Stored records
________________

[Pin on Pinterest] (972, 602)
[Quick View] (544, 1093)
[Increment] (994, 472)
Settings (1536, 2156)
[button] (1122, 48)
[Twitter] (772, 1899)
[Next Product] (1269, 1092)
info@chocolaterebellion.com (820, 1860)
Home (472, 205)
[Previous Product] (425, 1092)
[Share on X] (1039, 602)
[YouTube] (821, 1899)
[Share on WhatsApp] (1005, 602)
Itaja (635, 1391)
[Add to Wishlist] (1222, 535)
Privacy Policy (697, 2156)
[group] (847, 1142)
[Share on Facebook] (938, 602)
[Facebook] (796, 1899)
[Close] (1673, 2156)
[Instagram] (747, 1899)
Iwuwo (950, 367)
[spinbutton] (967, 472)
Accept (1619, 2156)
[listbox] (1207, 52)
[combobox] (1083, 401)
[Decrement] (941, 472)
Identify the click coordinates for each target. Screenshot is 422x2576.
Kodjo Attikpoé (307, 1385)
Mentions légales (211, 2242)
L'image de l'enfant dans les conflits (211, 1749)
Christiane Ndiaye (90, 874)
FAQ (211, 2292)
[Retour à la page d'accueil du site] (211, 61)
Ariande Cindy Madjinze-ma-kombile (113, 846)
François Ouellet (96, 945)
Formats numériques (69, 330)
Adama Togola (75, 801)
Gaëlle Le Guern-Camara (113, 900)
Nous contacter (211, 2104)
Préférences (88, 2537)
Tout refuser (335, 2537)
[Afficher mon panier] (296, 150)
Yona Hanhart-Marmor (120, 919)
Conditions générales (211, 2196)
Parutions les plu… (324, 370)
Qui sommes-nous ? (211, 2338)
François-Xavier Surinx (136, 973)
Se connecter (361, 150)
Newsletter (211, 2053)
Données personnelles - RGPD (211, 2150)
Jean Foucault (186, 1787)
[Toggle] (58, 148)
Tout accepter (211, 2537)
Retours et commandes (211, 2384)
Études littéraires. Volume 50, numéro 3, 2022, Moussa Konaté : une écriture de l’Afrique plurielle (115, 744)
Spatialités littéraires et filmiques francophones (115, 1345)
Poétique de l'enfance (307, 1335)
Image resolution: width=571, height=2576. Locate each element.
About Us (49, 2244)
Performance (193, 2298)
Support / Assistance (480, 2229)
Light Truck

________________

EXERCISE GOAL: Copy exactly the lines above, starting at the opening line and finishing at the line in which "[Share on X] (1039, 602)" occurs.

RESPONSE FOR THIS EXERCISE:
[Pin on Pinterest] (972, 602)
[Quick View] (544, 1093)
[Increment] (994, 472)
Settings (1536, 2156)
[button] (1122, 48)
[Twitter] (772, 1899)
[Next Product] (1269, 1092)
info@chocolaterebellion.com (820, 1860)
Home (472, 205)
[Previous Product] (425, 1092)
[Share on X] (1039, 602)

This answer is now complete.